Whereas certain certificates issued by the auditors appointed to liquidate and to settle the accounts of the troops of this State in the service of the United States have been received by the Commissioners of Forfeitures, and are now in the treasury of this State, which it appears to this Legislature were lost by Henry Ludenton, and which certificates at the time they were lost were not transferable, otherwise than by assignment; And whereas the said Henry Ludenton has prayed relief in the premises; Therefore, Be it enacted by the people of the State of New York, represented in Senate and Assembly, That whenever the United States shall direct that the residue of the twelve hundred thousand dollars may be subscribed, which by the act of the United States entitled “An act for making provision for the debt of the United States,” passed the 4th day of January, 1790, had not been subscribed before the last day of September last, then the Treasurer of this State is hereby authorized and directed to deliver unto Henry Ludenton the aforesaid certificates … being the certificates lost by the said Henry Ludenton.

Thus nearly eight years after the original appeal for relief, which was acknowledged to be valid and worthy, the Legislature voted to grant such relief at some indefinite time in the future, conditioned upon the fulfilment of obligations by the federal government, which had already shown itself dilatory in the matter!

One of the most important divisions in which Colonel Ludington voted in the minority was that concerning the independence of the State of Vermont, a matter over which there had been danger of a civil war.
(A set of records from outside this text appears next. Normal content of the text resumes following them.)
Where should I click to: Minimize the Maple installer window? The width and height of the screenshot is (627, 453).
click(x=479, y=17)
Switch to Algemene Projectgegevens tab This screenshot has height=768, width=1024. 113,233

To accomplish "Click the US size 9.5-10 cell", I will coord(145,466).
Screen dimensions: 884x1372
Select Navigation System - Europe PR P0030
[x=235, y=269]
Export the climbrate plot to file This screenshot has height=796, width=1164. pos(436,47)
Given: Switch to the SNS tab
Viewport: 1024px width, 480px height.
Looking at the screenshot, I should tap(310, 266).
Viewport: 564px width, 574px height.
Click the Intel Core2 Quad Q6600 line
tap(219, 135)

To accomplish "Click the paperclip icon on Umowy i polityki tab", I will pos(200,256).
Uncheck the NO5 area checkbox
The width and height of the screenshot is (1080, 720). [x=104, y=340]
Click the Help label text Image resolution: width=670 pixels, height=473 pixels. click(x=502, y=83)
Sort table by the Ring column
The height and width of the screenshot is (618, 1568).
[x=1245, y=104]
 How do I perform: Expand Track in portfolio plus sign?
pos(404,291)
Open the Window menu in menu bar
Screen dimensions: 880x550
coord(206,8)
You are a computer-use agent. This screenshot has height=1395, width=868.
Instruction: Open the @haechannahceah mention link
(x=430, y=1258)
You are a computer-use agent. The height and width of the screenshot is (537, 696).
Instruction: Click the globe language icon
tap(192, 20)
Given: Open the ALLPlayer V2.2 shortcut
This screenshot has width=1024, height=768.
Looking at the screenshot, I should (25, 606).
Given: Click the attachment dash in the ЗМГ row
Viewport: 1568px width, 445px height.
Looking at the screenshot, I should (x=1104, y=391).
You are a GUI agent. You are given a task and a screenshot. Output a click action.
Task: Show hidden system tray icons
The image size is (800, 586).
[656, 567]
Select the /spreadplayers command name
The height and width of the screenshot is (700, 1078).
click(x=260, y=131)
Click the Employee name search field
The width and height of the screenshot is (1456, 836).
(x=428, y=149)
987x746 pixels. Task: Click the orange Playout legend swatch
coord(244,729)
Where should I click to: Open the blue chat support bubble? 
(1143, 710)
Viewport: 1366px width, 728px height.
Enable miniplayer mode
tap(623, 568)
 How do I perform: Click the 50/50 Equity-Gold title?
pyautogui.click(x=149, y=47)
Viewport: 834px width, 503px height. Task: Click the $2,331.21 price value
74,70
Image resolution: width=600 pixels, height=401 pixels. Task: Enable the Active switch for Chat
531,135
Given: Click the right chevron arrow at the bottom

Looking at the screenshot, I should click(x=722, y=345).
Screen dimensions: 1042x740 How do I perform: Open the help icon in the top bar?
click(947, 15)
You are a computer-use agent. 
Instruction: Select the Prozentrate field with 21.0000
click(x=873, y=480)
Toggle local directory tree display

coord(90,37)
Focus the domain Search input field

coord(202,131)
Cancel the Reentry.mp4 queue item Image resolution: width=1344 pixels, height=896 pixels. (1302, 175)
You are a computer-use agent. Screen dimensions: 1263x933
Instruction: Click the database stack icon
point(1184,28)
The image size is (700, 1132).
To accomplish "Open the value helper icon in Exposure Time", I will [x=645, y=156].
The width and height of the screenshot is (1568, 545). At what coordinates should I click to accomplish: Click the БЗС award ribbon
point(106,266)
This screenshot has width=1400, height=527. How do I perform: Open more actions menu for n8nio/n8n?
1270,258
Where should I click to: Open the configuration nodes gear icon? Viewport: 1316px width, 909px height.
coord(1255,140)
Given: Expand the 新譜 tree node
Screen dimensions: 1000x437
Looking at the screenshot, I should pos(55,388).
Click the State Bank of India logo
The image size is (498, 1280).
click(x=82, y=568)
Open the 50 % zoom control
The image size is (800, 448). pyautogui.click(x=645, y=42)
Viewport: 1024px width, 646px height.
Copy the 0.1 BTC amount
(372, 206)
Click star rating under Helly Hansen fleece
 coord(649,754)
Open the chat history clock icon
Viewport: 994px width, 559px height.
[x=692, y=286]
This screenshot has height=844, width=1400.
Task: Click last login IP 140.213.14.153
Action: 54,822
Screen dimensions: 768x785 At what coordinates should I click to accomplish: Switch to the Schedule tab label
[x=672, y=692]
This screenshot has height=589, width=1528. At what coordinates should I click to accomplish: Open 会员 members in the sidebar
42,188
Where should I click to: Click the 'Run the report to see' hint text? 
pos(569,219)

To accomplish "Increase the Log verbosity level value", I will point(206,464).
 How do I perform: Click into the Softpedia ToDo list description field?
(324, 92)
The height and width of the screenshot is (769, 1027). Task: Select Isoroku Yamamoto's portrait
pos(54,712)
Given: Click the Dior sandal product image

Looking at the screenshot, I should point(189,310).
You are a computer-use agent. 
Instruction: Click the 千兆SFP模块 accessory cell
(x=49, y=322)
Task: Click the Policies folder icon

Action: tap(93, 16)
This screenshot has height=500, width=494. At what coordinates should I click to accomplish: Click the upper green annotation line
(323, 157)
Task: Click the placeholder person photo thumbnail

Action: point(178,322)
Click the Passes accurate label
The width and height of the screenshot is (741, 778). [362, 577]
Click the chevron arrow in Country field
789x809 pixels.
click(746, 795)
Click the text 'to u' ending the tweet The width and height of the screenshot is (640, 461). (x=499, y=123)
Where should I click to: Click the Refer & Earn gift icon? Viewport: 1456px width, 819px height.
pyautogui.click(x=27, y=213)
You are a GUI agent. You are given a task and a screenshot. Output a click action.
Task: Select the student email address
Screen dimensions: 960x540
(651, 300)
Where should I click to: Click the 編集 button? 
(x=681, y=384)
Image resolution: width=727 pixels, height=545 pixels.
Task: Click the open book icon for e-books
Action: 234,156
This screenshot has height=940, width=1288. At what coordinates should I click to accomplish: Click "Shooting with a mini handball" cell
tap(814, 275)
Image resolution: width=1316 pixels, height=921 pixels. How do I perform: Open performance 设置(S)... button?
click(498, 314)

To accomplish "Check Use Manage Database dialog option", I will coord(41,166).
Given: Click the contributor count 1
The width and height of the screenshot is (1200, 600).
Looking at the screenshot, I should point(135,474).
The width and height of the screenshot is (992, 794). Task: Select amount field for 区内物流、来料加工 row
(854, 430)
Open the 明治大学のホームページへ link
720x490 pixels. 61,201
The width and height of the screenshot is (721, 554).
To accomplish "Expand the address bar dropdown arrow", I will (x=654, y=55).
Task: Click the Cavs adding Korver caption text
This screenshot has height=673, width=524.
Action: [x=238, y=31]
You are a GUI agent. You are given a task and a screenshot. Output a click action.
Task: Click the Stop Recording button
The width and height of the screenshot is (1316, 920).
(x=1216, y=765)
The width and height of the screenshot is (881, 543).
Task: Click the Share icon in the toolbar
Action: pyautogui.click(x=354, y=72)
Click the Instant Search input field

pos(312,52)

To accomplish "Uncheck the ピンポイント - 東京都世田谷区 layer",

Said the “County Journal and Poughkeepsie Advertiser” for April 4, 1787: “Last Wednesday morning the important question for declaring the Independence of Vermont was debated in the House of the Assembly. It was carried in the affirmative, as follows:” The poll of the House as given shows 32 votes in the affirmative, and 21 in the negative, Colonel Ludington’s name being among the latter, although his friends Hamilton and Lansing voted in the affirmative.

In the “New York Packet and American Advertiser” of February 27, 1783, appeared this notice:

“Notice is hereby given to the Debtors and Creditors of Stephen Ludinton, deceased, who was by a jury of inquest said to have been murdered by John Akins, to meet me at the House of Alexander Mills in Fredericksburgh on Monday the 10th day of March next, at 10 o’clock in the morning, in order to discharge the debts due the said estate, and receive payment as far as the estate will go as it is supposed he died insolvent.

“Henry Ludington Executor.”

An act of the Legislature on March 9, 1810, made Colonel Ludington one of the incorporators of “a body corporate and politic” for the purpose of “making a good and sufficient turnpike road to begin at the Highland turnpike road near the house of Joseph C. Voight in the town of Cortlandt and County of Westchester, and from thence to or near the house of James Mandeville and to or near the house of Samuel Owens, in the town and county aforesaid; from thence to or near the house of Jonathan Ferris, and to or near the house of Edward Bugby and Solomon Avery in Philipstown in the county of Dutchess; from thence running up Peekskill Hollow, to or near the house of Rowland Bailey, and to or near the house of Henry Ludington in the town of Frederick; from thence running to the great road west of Quaker Hill, to or near the house of Thomas Howard.”

It should be added, to complete the record, that Colonel Ludington was in 1771 an overseer of the poor for South Precinct; in 1772 he was assessor of Fredericksburgh; and in 1776, 1777, and 1778 he was supervisor of the town of Fredericksburgh.